Letzter Neujahrsempfang von Alfred Lehmann

Ingolstadt (intv) Es war das letzte große Händeschütteln für Oberbürgermeister Alfred Lehmann. Mehr als 1.400 Gäste wollten dem scheidenden Stadtoberhaupt bei seinem letzten Neujahrsempfang im Stadttheater hören und die meisten von ihnen nutzten auch die Möglichkeit, persönliche Neujahrswünsche auszutauschen.

Dementsprechend begann die letzte Neujahrsrede von Lehmann auch etwas später als geplant, allerdings sorgten Jazzförderpreis-Träger Oliver Kügel und seine Band derweil für abwechslungsreiche Unterhaltung.
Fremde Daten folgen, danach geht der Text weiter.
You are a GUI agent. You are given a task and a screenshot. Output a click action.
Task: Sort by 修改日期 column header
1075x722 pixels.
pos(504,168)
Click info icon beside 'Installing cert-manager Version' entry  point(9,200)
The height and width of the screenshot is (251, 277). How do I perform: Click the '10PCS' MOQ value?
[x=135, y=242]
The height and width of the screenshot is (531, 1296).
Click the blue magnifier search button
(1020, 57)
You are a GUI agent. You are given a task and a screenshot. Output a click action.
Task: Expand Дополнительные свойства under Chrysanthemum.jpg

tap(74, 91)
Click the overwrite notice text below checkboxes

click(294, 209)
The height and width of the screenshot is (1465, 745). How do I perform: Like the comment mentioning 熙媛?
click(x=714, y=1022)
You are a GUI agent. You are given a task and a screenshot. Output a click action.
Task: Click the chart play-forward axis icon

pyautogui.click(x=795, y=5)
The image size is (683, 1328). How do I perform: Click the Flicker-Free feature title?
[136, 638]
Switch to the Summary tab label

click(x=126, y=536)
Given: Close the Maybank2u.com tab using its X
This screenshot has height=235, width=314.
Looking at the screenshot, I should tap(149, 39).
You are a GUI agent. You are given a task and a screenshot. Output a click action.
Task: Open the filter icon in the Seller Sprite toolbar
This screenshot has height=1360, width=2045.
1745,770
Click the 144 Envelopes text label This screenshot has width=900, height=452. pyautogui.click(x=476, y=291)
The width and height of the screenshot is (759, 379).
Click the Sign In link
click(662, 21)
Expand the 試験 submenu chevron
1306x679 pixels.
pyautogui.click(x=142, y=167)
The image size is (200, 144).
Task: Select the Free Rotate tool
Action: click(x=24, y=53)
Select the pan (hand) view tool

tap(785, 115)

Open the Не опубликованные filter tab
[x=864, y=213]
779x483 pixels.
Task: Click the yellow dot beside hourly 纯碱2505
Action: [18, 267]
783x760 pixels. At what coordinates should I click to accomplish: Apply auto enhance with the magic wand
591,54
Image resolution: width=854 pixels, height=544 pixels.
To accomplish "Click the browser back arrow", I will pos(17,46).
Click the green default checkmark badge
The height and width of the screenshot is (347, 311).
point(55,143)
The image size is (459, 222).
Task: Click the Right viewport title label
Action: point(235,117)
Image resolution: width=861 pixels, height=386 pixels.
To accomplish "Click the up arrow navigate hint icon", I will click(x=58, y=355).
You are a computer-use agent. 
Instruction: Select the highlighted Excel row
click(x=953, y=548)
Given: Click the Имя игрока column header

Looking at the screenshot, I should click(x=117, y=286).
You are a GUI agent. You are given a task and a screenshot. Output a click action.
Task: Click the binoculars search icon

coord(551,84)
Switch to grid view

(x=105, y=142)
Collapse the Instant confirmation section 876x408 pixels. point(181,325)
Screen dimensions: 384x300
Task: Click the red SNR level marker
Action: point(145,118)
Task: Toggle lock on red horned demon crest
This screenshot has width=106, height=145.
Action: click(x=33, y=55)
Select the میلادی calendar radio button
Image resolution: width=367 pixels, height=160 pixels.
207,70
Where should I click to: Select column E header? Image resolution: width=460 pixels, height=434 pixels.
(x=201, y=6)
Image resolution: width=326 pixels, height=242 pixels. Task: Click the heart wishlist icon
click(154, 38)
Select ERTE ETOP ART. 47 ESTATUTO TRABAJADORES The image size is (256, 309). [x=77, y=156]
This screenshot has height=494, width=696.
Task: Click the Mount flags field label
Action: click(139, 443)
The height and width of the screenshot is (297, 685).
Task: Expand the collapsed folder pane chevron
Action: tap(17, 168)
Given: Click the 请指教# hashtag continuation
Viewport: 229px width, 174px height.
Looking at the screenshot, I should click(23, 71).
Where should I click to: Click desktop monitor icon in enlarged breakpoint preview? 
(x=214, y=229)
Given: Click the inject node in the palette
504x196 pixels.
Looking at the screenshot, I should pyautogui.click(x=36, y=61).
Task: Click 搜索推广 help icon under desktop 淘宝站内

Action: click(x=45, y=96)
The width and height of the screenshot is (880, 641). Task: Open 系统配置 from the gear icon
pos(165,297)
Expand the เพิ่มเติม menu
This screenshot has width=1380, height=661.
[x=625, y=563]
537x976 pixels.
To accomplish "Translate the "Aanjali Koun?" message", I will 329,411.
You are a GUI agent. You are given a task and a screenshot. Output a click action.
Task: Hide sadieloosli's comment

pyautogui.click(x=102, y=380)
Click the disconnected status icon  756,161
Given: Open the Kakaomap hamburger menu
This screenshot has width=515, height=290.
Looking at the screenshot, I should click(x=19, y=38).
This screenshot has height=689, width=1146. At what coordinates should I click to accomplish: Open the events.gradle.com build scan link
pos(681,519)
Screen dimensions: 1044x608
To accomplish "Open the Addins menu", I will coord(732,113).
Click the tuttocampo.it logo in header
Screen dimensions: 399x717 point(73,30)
Lehmann nutze seine Ansprache vor praktisch allen Würdenträgern und Repräsentanten aus Politik, Wirtschaft und dem öffentlichen Leben für einen Rückblick auf seine Amtszeit, ohne allerdings eine Gesamtbilanz über 12 Jahre Rathauspolitik zu ziehen. Die Quintessenz fasste er mit dem Satz zusammen, „in Ingolstadt ist die Welt in Ordnung“. Dabei lobte der Oberbürgermeister vor allem den Bürgerkonzern: „Uns geht es um das Wohl einer möglichst großen Zahl von Ingolstädterinnen und Ingolstädtern. Der Bürgerkonzern gehört den Bürgern und arbeitet für sie.“

Nach vielen aufgezählten Erfolgen in der Stadtentwicklung erhob Lehmann am Schluss seiner Rede aber auch kurz den Finger zur Mahnung: „Nach meiner Überzeugung werden wir nur dann eine gute Zukunft haben, wenn wir die gebotenen Chancen wahrnehmen.“ Ein deutlicher Fingerzeig in Richtung der Gegner des Kongresszentrums. Ein Projekt, dessen Fertigstellung nicht mehr in die Amtszeit des scheidenden Oberbürgermeisters fallen wird. Bei der Kommunalwahl am 16. März tritt er bekanntlich nicht mehr an. Viele Hände wird er beim nächsten Neujahrsempfang der Stadt trotzdem auch im nächsten Jahr schütteln müssen. Dann aber als Gast wohl deutlich weniger als 1.400.